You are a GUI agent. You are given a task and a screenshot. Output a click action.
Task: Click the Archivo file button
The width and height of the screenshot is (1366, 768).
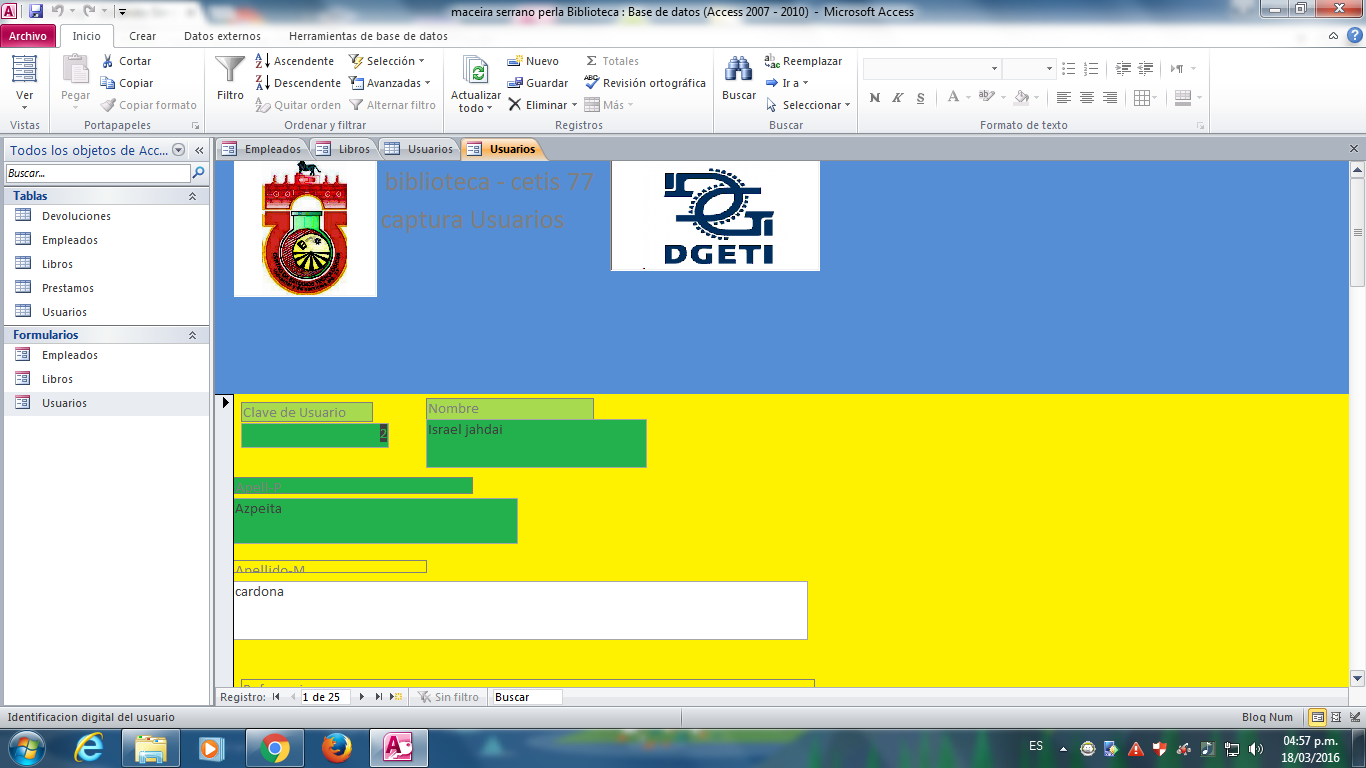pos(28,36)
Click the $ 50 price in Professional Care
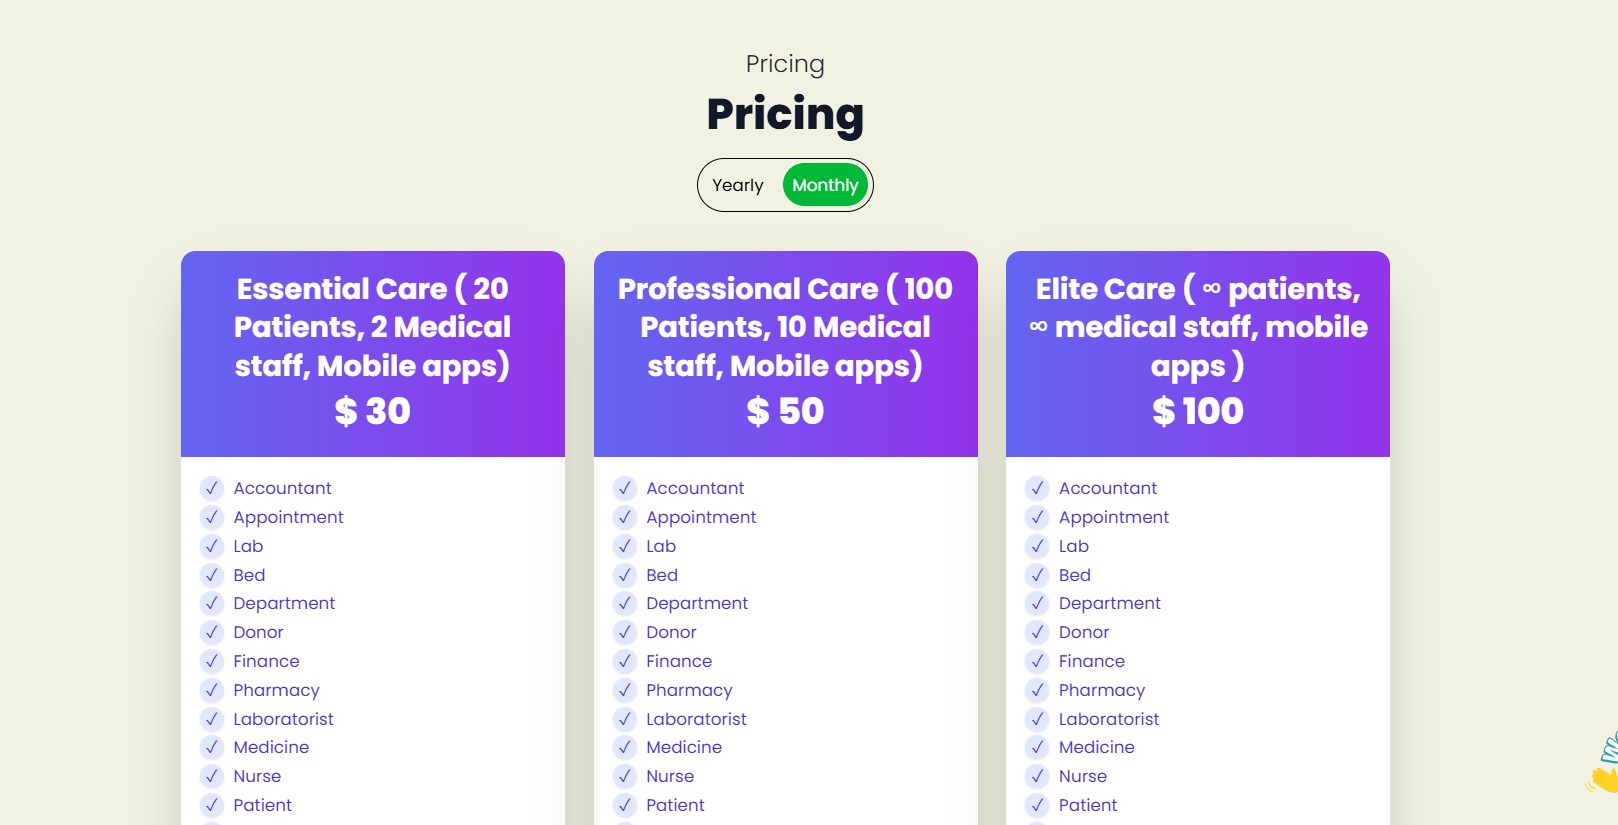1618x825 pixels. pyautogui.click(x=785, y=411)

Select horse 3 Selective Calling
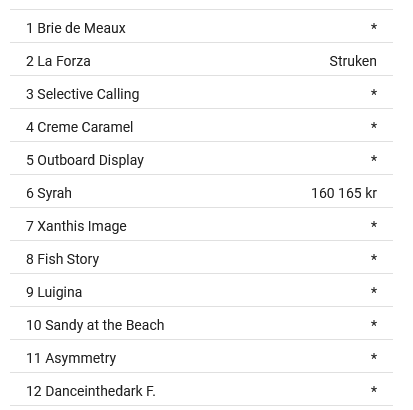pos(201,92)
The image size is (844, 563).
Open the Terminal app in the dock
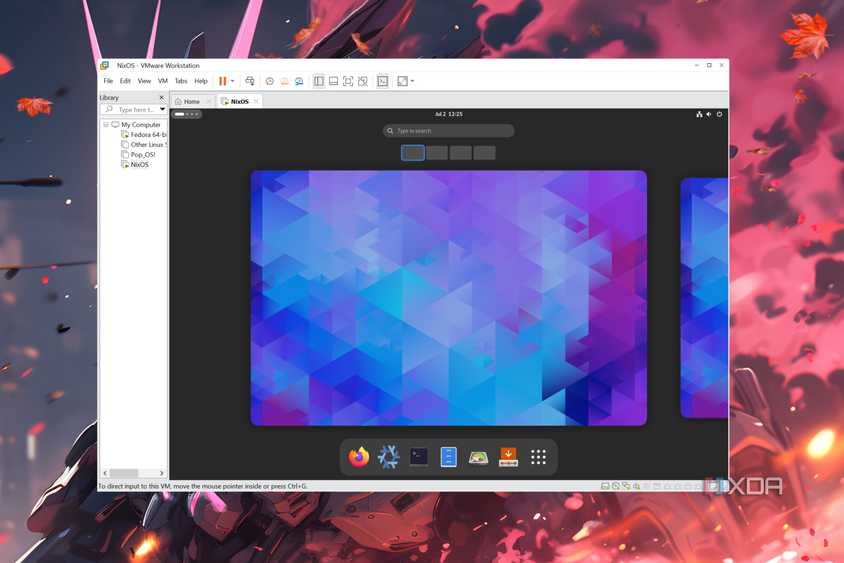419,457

# # # #

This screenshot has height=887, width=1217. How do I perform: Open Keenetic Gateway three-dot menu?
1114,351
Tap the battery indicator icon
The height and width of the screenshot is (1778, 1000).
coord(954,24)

# # # #

# [WHAT IS NEEDED]
Everything from the line with "The width and" through the line with "The image size is (844, 563)." in the material above should be transcribed exactly, except the pictures.

# [REPLY TO THE EXERCISE]
The width and height of the screenshot is (1366, 768).
pos(28,36)
Click the $ 50 price in Professional Care
1618x825 pixels. pyautogui.click(x=785, y=411)

Select horse 3 Selective Calling
pos(201,92)
The image size is (844, 563).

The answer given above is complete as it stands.